The Credit Agreement includes usual and customary events of default for a facility of this nature and provides that, upon the occurrence and continuation of an event of default, payment of all amounts payable under the Credit Agreement may be accelerated, and the Lenders' commitments may be terminated.  The Credit Agreement contains certain restrictions and covenants relating to, among other things, dividends, liens, acquisitions and dispositions, affiliate transactions, and total indebtedness.
 
 

 
 
This description of the Credit Agreement does not purport to be complete and is qualified in its entirety by reference to the full text of the Credit Agreement, which will be filed with the Company's Form 10-Q for the quarter ending September 30, 2008.


Item 2.03
Creation of a Direct Financial Obligation or an Obligation under an Off-Balance Sheet Arrangement of a Registrant.
   
 
The information set forth in Item 1.01 of this Current Report on Form 8-K is incorporated by reference into this Item 2.03.


Item 7.01
Regulation FD Disclosure.
   
 
On September 29, 2008, the Company issued a press release announcing the Credit Agreement.  A copy of the press release is attached to this report as Exhibit 99.

 
Item 9.01
Financial Statements and Exhibits.
     
 
(d)
Exhibits.
     
 
EXHIBIT
NUMBER
 
EXHIBIT DESCRIPTION
     
 
Covenant Transportation Group, Inc. press release announcing the Third Amended and Restated Credit Agreement and Update on Third Quarter Results.
 
The information contained in Items 7.01 and 9.01 and the exhibit hereto shall not be deemed "filed" for purposes of Section 18 of the Securities Exchange Act of 1934, as amended (the "Exchange Act"), or incorporated by reference in any filing under the Securities Act of 1933, as amended (the "Securities Act"), or the Exchange Act, except as shall be expressly set forth by specific reference in such a filing.
 
The information in the exhibit hereto contains "forward-looking statements" within the meaning of Section 27A of the Securities Act and Section 21E of the Exchange Act.
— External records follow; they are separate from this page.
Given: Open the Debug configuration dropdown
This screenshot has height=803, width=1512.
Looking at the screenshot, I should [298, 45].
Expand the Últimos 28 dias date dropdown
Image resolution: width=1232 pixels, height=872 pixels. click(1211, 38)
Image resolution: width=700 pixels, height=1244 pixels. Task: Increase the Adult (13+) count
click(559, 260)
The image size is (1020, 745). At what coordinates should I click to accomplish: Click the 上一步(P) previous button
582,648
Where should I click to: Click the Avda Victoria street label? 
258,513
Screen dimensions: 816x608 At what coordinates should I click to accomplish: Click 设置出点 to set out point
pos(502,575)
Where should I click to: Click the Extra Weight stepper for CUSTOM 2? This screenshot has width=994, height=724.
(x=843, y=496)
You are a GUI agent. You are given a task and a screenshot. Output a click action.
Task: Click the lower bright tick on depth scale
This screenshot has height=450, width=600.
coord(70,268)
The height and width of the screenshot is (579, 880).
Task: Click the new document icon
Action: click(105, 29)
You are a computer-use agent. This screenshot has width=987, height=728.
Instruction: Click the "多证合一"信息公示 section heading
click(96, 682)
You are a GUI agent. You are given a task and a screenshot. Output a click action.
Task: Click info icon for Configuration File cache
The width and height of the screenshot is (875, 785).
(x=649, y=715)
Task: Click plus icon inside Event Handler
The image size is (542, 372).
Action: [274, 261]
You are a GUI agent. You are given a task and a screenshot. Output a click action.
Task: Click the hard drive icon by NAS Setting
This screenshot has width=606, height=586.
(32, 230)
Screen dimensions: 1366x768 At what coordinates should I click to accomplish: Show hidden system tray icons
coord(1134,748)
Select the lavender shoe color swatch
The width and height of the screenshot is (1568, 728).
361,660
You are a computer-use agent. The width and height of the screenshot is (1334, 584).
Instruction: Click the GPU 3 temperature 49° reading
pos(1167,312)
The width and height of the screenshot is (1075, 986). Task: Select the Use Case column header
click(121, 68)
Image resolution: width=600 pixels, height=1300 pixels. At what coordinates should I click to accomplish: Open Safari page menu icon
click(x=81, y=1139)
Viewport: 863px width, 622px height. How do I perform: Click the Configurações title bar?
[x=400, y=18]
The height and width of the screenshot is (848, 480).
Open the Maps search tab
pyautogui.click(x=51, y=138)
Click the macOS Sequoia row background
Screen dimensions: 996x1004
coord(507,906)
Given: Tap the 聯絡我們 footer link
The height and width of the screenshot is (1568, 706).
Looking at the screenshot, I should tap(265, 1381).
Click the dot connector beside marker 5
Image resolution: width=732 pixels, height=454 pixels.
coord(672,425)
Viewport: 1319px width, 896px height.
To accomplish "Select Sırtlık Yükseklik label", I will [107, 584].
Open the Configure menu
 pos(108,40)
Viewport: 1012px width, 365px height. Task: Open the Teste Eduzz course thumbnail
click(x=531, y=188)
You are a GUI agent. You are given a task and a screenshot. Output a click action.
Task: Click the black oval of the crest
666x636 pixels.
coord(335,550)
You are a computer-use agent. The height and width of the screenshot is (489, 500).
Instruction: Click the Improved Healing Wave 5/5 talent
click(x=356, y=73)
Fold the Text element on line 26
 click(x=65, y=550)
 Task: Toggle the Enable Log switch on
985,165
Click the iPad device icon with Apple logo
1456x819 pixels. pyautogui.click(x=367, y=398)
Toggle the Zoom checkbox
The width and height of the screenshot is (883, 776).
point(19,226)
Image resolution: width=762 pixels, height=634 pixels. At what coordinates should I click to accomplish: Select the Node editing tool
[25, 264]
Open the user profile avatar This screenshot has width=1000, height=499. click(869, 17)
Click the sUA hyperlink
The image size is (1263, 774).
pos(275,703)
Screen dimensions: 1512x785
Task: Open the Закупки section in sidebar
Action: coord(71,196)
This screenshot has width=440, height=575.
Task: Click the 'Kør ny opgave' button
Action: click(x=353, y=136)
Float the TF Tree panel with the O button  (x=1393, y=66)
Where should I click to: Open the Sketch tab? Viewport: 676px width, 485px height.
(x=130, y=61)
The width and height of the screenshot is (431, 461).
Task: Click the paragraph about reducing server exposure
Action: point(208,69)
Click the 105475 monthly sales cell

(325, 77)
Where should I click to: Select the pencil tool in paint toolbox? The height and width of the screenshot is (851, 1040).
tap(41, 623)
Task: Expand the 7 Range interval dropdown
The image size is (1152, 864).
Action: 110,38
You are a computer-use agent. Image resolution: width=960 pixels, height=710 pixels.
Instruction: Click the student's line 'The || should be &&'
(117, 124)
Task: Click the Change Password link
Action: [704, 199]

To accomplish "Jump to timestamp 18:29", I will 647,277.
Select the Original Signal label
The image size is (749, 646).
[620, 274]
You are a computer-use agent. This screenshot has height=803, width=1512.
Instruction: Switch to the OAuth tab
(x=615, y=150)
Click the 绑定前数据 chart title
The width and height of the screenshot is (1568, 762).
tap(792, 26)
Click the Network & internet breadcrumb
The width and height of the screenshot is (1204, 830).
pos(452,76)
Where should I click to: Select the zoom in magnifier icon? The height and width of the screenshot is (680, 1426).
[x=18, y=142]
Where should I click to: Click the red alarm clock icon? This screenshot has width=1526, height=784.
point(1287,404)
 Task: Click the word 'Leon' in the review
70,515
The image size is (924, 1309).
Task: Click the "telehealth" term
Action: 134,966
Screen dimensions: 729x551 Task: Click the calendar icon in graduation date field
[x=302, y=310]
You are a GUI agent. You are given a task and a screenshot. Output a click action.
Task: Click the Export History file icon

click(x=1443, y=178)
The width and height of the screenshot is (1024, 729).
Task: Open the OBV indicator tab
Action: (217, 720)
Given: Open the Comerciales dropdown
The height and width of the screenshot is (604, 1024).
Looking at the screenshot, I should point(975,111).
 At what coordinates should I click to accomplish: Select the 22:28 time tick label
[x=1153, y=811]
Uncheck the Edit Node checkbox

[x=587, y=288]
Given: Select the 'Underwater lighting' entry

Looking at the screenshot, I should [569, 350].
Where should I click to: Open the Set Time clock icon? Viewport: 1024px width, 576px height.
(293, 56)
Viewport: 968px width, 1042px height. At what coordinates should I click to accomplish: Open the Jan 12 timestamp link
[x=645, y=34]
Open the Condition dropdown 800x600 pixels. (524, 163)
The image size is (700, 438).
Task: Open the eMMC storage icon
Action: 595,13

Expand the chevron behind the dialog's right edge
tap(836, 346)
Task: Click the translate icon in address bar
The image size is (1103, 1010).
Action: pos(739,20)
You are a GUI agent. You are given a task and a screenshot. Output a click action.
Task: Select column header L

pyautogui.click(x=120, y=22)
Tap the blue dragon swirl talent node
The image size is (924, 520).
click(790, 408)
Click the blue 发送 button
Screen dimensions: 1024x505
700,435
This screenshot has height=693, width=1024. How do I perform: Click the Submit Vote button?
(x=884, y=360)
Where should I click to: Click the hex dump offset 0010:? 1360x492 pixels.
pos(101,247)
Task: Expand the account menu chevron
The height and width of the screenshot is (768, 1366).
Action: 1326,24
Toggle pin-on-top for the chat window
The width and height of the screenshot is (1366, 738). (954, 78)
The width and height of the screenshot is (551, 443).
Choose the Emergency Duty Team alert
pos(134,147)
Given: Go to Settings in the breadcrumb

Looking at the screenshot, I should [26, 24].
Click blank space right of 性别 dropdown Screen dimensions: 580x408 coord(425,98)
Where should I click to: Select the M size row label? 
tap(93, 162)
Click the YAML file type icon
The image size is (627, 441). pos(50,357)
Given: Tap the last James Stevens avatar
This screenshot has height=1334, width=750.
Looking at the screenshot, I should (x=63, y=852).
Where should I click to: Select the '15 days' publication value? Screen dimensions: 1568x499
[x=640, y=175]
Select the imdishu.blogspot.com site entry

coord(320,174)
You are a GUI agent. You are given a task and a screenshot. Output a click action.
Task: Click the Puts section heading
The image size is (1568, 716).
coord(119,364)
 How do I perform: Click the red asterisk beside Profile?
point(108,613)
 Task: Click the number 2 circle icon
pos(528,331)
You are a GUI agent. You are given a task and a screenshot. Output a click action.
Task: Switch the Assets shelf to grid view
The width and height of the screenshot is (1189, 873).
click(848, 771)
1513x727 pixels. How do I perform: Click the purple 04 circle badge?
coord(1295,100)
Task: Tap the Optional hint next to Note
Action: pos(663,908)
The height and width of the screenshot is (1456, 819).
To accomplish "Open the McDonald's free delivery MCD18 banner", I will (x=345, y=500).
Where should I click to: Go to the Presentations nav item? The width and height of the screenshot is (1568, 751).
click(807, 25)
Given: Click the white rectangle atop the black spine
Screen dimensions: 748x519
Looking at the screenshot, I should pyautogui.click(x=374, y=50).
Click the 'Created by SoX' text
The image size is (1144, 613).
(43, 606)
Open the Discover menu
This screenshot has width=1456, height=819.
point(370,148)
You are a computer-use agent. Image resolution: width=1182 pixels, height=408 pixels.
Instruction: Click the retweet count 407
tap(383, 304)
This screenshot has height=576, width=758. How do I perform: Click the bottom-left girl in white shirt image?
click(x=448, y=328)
Such statements are made based on the current beliefs and expectations of the Company's management and are subject to significant risks and uncertainties. Actual results or events may differ from those anticipated by forward-looking statements. Please refer to the last paragraph of the attached press release and various disclosures by the Company in its press releases, stockholder reports, and filings with the Securities and Exchange Commission for information concerning risks, uncertainties, and other factors that may affect future results.
 


 
SIGNATURE

Pursuant to the requirements of the Securities Exchange Act of 1934, the registrant has duly caused this report to be signed on its behalf by the undersigned hereunto duly authorized.

 
COVENANT TRANSPORTATION GROUP, INC.
   
   
Date: September 29, 2008
By:
/s/  Richard B. Cribbs 
   
Richard B. Cribbs
   
Senior Vice President and Chief Financial Officer




EXHIBIT INDEX
 
EXHIBIT
NUMBER
 
EXHIBIT DESCRIPTION
   
Covenant Transportation Group, Inc. press release announcing the Third Amended and Restated Credit Agreement and Update on Third Quarter Results.